Aprillion — LessWrong

https://peter.hozak.info

My perception of time is like sampling from a continuous 2D plane of conceptual space, something akin to git railways but with a thickness to the lines, like electron orbital probability clouds that are dense around plausible points of view of what happened in the past and thin around conspiracy theories, as different linear mind-map perspectives of people standing around a sculpture, each only inferring what's on the other side, but together they can prune down non-overlapping minority reports, sticking to the consensus but never deleting (git) history.

My sense of beauty finds it displeasing to read articles with only point measurements and only n-point predictions and to look at charts from a single interpretation / scenario, I have to hallucinate the gaps, infer the systemic bias and imagine the size of the error bars due to "randomness" as if the authors were good intentioned and as if the authors had an agenda to prove a point, would they stumble upon convenient evidence before they stopped looking?

But alternative timelines that are infinitesimally thin and split only on known unknowns would imply perfect Bayesian approximators, an impossible standard, uncomputable. No one has ever made that kind of precise prediction, why do we allow prediction-readers to behave as if prediction-writers could have made an infinitely precise measurable decidable statements with completely non-ambiguous semantics that will be evaluated to a non-reversible Boolean?

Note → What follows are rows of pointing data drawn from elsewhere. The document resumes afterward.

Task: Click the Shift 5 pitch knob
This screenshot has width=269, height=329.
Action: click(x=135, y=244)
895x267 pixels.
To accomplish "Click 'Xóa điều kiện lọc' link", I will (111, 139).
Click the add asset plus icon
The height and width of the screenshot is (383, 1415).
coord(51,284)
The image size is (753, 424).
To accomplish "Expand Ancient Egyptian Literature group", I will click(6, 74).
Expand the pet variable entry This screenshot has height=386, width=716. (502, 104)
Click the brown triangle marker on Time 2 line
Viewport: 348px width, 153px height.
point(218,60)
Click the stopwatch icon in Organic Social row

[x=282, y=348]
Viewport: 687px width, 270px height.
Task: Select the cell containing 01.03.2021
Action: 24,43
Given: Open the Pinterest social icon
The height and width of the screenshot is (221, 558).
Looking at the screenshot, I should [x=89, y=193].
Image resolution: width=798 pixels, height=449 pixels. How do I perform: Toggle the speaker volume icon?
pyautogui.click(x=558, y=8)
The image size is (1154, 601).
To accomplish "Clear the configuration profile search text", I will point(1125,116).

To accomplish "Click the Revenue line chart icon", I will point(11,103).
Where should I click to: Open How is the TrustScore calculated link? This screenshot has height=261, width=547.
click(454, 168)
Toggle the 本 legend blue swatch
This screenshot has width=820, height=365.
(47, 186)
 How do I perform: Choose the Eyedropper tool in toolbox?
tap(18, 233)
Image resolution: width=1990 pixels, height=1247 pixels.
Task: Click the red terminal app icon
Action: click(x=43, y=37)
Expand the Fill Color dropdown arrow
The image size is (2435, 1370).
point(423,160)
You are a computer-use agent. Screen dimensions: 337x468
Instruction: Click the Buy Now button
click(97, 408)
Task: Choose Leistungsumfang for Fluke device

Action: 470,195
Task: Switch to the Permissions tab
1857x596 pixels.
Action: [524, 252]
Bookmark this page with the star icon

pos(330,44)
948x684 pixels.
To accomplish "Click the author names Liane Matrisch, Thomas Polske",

...we aphantasiacs see nothing but darkness.
Instead of seeing images, I think exclusively in terms of concepts. For example, I know what my dog looks like, but not from visualizing her in my mind. Instead, I can describe my dog by listing her characteristics stored in my memory—like I’m accessing words from a txt file.

Hm, it sounds like as if you were grieving a loss... How did you come to the conclusion that there is anything of substance that is desirable to have that you cannot have? I reached the opposite conclusion, that "normal" people are misfortunate if they auto-sample a concrete instance of abstract concepts like "a red apple" so prematurely.

While I myself I don't "see", "hear", "smell", or "touch" my imagined concepts, those are are much richer objects for me than mere sensory input hallucinations would have been - and I have very rich sensory inputs to start with - when I close my eyes, I don't see darkness, I see a red-ish background with dynamic blue-green "pixel noise". And I still know where the windows are in the 3D space around me as I rotate in a room with my eyes closed, while I can also see afterimages from the screen but those stay 2D-projected in front where I point my eyes as I move them inside my eye sockets. I perceive the shape of the room from my other senses as distinct from the visual-only layers, it doesn't go away by merely closing my eyes, but I also cannot help but integrate the visual info of the direction of the light source to inform my sense of the shape of the room - putting my hands in front of my closed eyes makes it harder to walk through the door if I turn around a few times.

..it's just the imagined apple comes from neither of those senses, it floats on a different plane of existence. I can give it colors, rotate it, I can give it smells, I can give it a past, I can give it a future, I know what sound it would make if I eat it and it was still fresh and crisp or if it was old and soggy. I know all that the instant I focus on any aspect of that apple that exists only in my mind, I am not accessing words from a txt file, I am accessing the concept that is much richer than I could put into words.

And if you can shuffle a key into a door even when holding a bunch of bags that obscure the lock, you have evidence that you must be able to imagine the 3D space that you learned from your vision even without seeing it directly with your eyes - you are not describing how to find the lock with just your fingers and your ears in words, I would define the situation as "imagining" how the real world really is even without "seeing" it.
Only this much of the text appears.